Amy Smith is an inventor and teacher dedicated to developing technologies that optimize limited resources and solve seemingly intractable problems in developing countries. As a mechanical engineer, she creates life-enhancing solutions and labor-saving technologies for people at the far end of dirt roads in the world’s most remote societies—people facing crises that erupt in health clinics with no electricity and in villages with no clean water. Striking in their simplicity and effectiveness, her inventions include grain-grinding hammer mills, water-purification devices, and field incubators for biologic testing, each reflecting her inordinate creativity and ingenuity.
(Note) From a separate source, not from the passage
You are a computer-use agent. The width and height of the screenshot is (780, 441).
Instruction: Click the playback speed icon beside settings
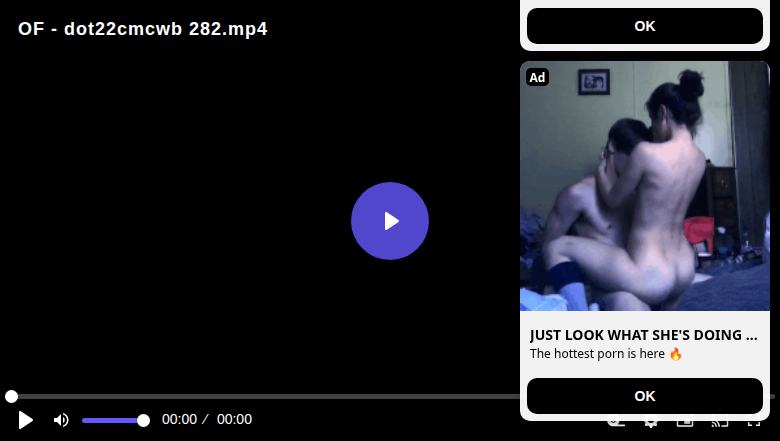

Determined to expand her reach, she is systematically inspiring engineering students to follow her lead and develop solutions to the problems that plague huge segments of the world’s population.

Biography

Amy Smith received a B.Sc. (1994) and an M.S.E. (1995) from the Massachusetts Institute of Technology. Between undergraduate and graduate school, she served as a Peace Corps volunteer in Botswana (1986–1990). In 2000, Smith joined the staff of the M.I.T. Edgerton Center, where she co-founded the M.I.T. IDEAS Competition, (Innovation, Development, Enterprise, Action, Service), for students who developed designs to solve community problems.